What you need to do: What is needed is an exact copy of the lines in the entries below from the one holding "Given: Switch to the Inventory tab" through the one holding "the trigger rising", pictures excluded.

Stored items from a collection:
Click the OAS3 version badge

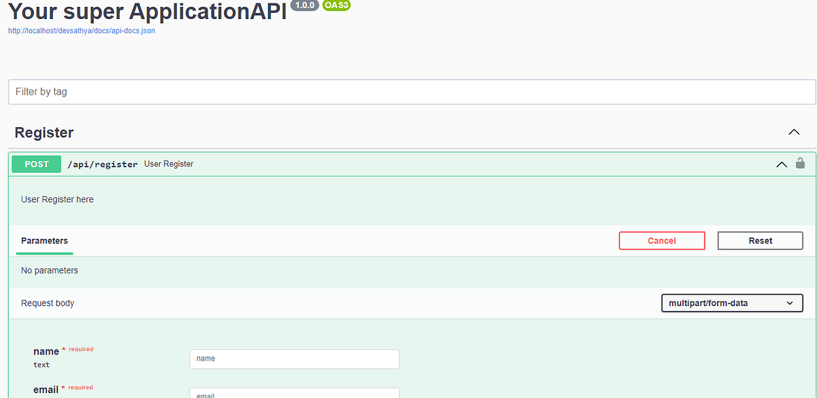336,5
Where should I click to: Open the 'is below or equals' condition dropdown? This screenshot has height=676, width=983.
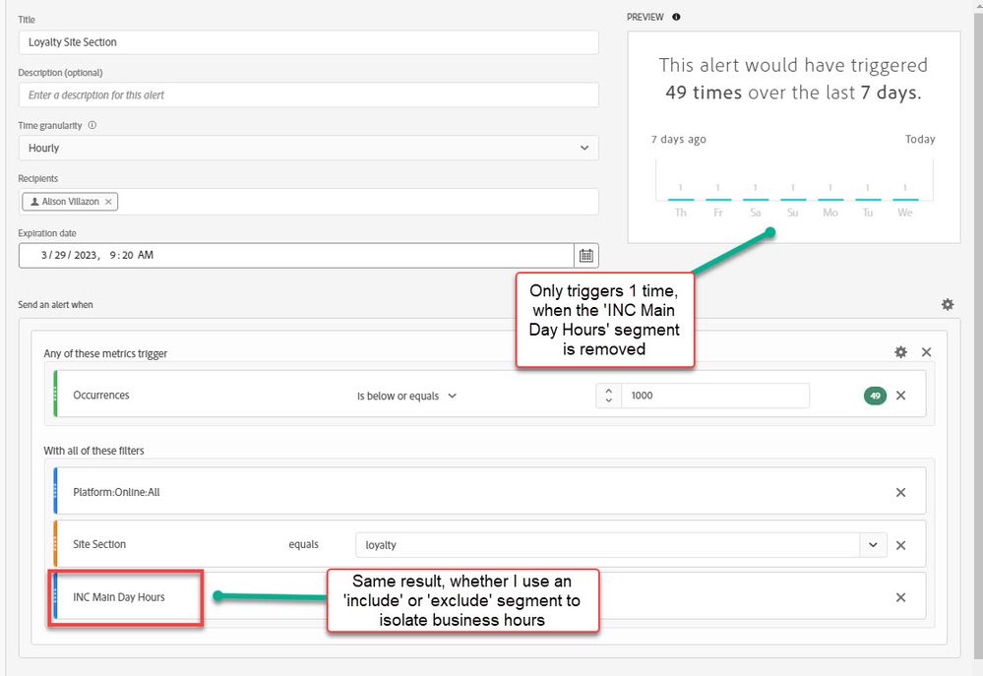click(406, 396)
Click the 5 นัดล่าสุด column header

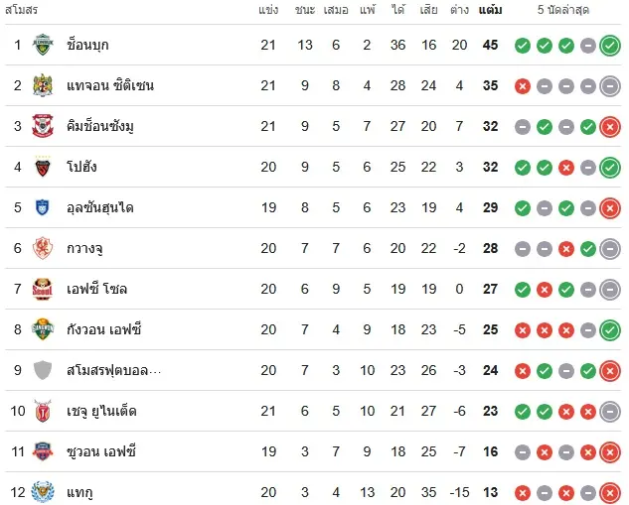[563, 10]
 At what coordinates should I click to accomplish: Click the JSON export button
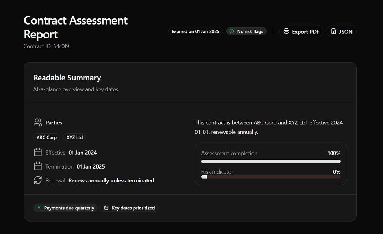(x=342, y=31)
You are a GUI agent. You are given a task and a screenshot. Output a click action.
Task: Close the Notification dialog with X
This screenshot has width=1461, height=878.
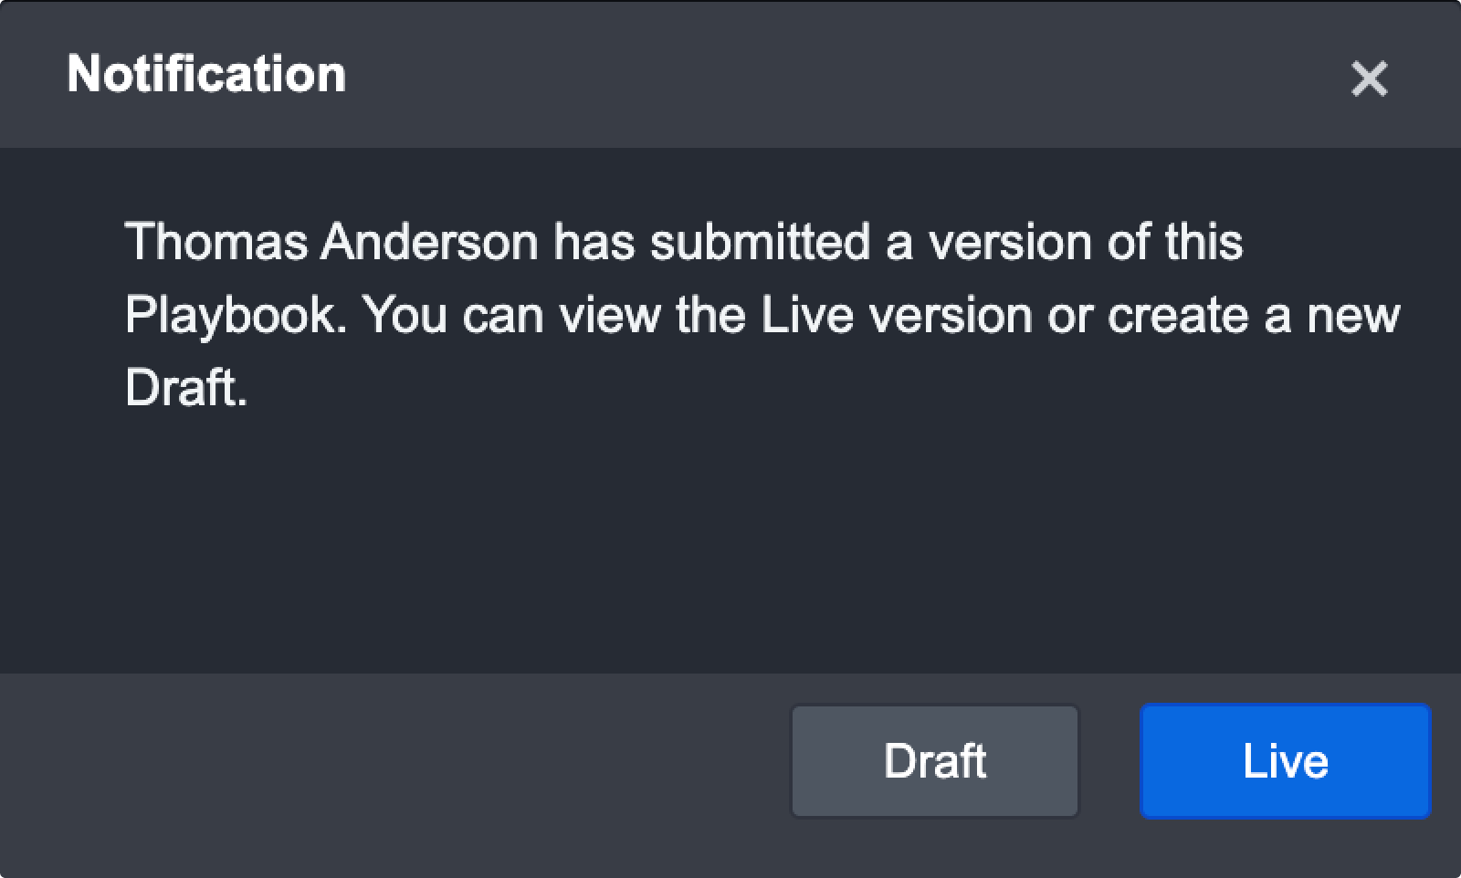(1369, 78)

--

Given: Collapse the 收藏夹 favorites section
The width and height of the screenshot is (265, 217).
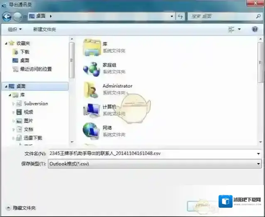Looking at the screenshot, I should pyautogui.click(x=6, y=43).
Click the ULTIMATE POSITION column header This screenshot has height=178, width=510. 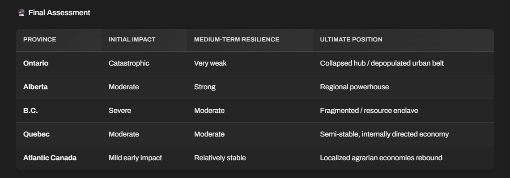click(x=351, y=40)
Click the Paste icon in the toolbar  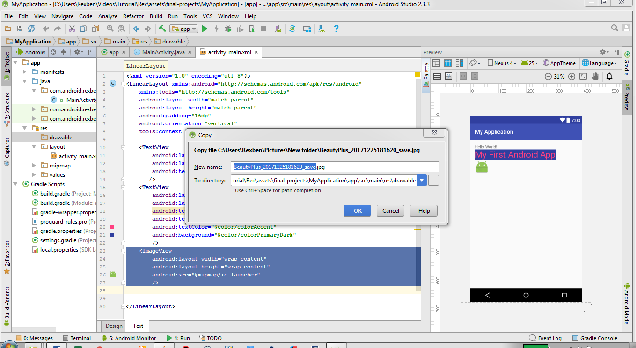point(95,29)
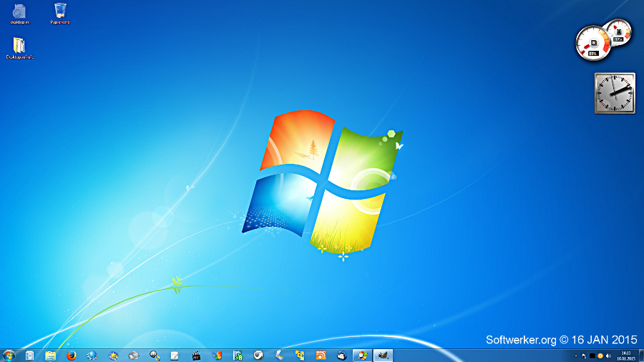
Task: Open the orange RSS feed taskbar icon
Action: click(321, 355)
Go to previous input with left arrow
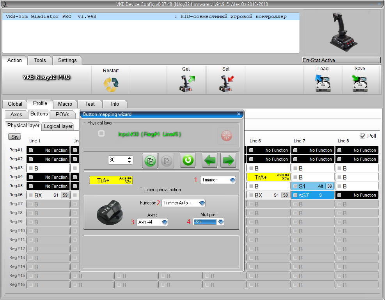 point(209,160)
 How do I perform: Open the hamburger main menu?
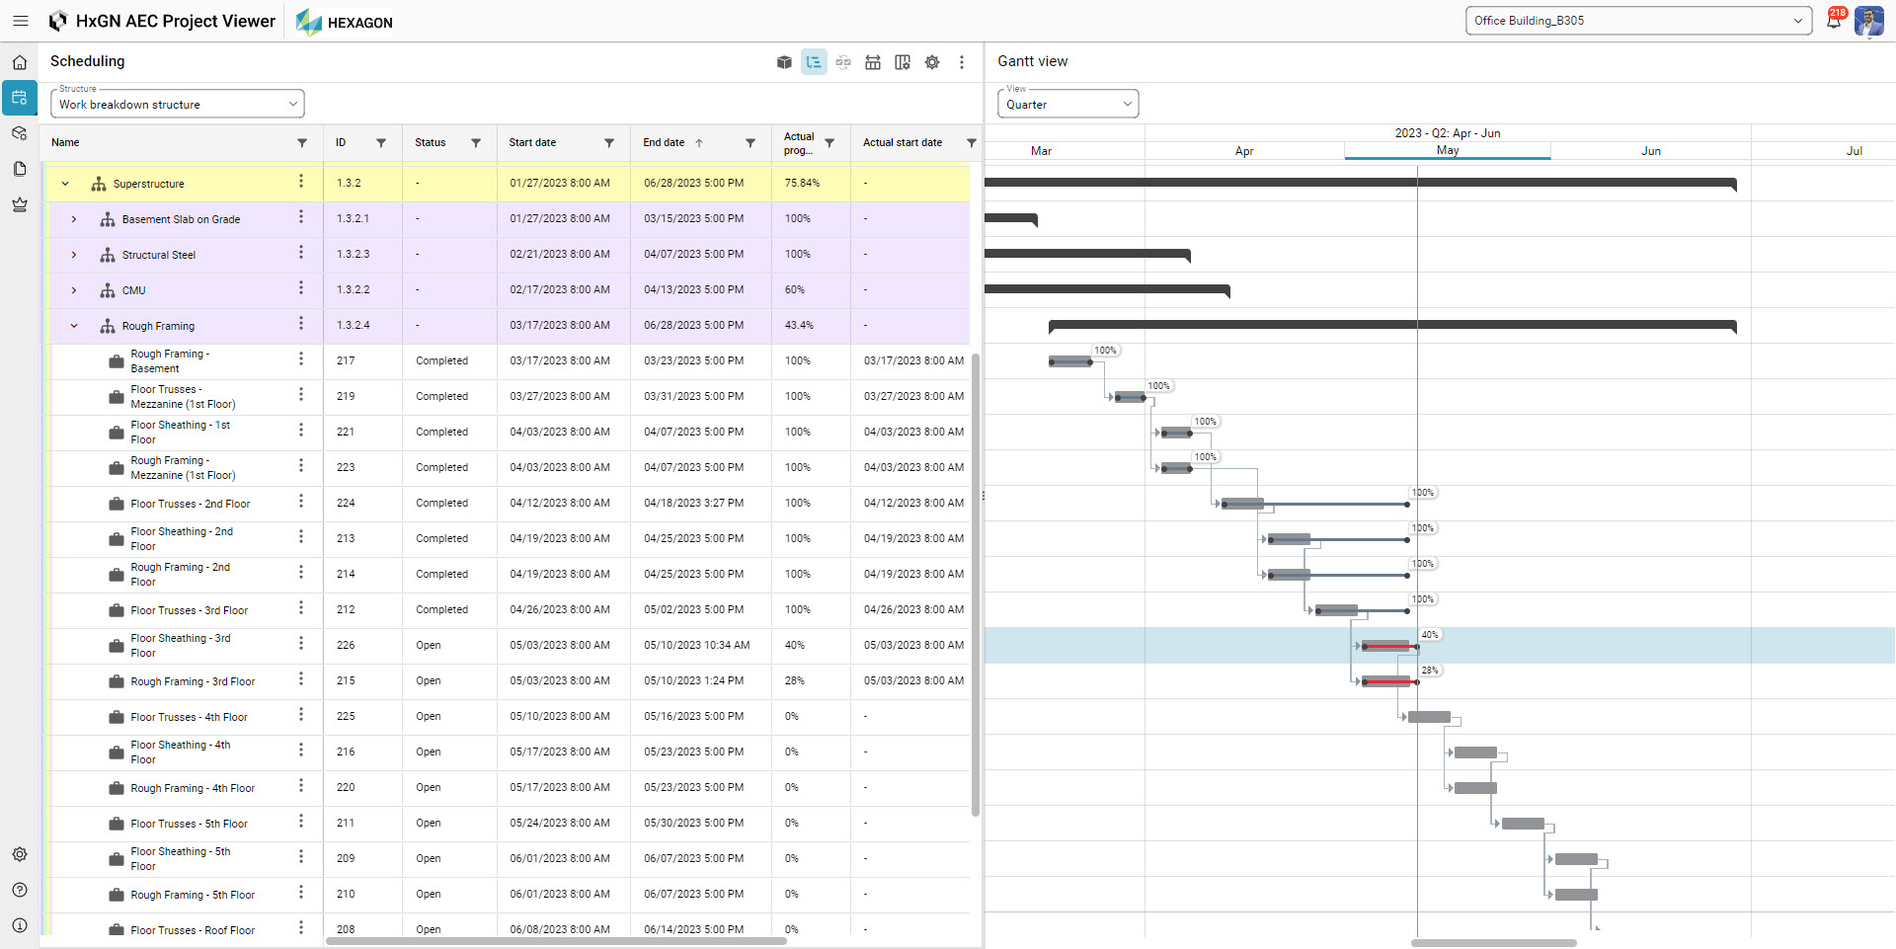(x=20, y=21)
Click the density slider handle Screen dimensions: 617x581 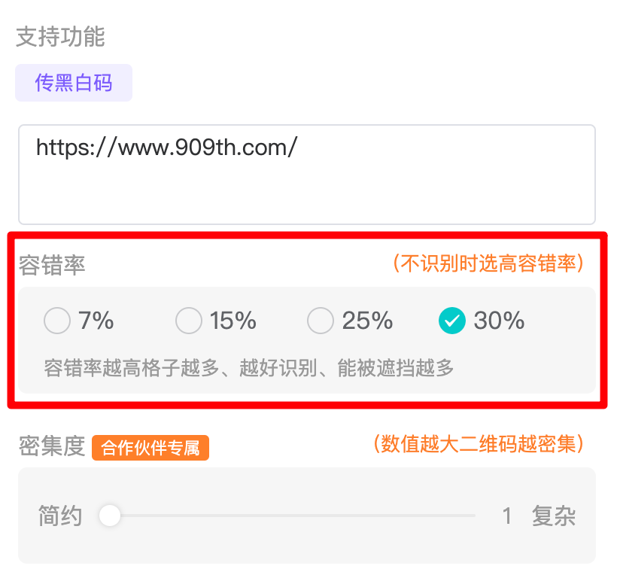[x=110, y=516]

==

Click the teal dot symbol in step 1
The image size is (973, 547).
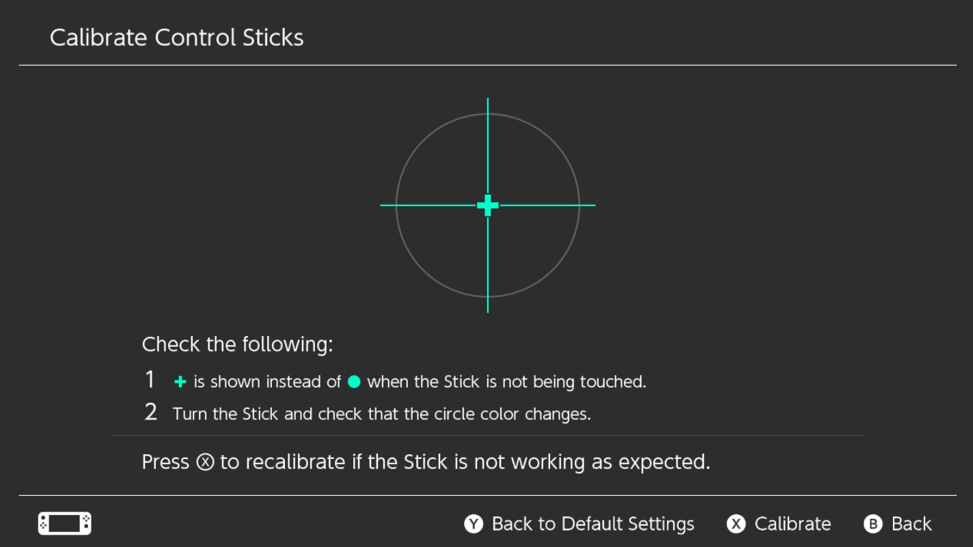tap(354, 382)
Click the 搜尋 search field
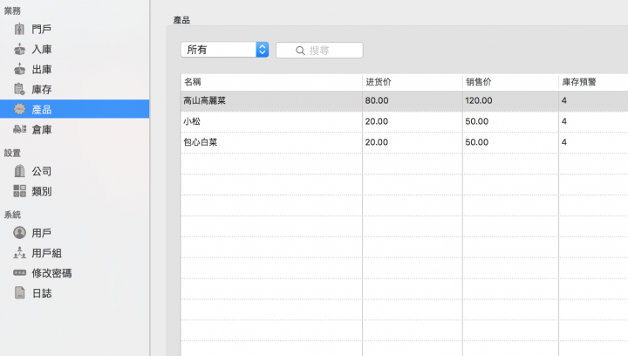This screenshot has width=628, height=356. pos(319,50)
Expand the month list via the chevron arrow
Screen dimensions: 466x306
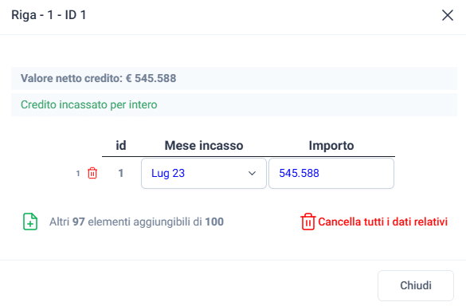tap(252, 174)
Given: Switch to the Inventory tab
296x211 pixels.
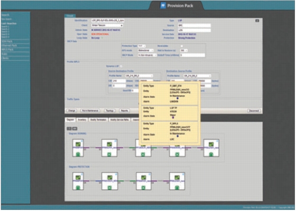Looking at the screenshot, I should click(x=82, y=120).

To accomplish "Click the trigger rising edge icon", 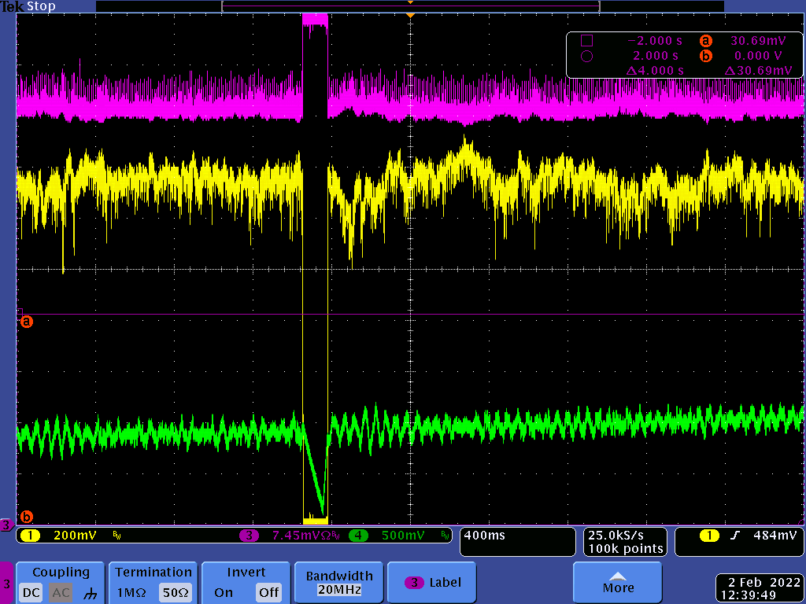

Result:
Given: Switch to the Inventory tab
296x211 pixels.
Looking at the screenshot, I should click(x=82, y=120).

To accomplish "Click the trigger rising edge icon", 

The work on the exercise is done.